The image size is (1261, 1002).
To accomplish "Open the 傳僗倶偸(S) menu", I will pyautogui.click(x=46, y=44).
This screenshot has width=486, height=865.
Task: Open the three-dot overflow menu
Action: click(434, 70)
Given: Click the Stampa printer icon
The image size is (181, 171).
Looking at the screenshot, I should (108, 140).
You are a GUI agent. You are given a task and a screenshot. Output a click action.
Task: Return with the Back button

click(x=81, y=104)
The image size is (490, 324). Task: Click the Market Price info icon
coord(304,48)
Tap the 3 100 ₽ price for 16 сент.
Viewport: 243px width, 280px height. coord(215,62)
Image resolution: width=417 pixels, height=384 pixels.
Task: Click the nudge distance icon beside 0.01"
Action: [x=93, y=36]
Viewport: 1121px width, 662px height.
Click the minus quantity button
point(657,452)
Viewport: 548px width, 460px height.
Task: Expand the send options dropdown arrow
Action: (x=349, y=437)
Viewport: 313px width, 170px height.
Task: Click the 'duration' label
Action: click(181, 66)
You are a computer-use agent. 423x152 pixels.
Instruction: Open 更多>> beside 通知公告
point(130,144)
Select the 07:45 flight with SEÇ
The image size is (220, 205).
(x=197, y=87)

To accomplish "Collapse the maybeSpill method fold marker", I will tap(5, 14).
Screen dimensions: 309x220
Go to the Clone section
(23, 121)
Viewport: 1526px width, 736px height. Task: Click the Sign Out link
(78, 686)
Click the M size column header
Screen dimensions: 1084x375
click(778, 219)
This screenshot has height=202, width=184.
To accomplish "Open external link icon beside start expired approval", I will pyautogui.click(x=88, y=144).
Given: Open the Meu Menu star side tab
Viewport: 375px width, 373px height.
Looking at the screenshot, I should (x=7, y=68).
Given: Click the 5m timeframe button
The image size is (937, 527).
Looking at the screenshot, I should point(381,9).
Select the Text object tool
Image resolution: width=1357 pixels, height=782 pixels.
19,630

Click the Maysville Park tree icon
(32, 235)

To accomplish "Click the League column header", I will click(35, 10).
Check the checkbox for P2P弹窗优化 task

━━━━━━

PROBLEM STATEMENT — What is needed is an exact copy of the lines from the start of the listing through the line where "Given: Click the Stampa printer icon" sits, please, both end lines included and nothing more.

OUTPUT OF THE TASK —
The image size is (1261, 1002).
To accomplish "Open the 傳僗倶偸(S) menu", I will pyautogui.click(x=46, y=44).
This screenshot has width=486, height=865.
Task: Open the three-dot overflow menu
Action: click(434, 70)
Given: Click the Stampa printer icon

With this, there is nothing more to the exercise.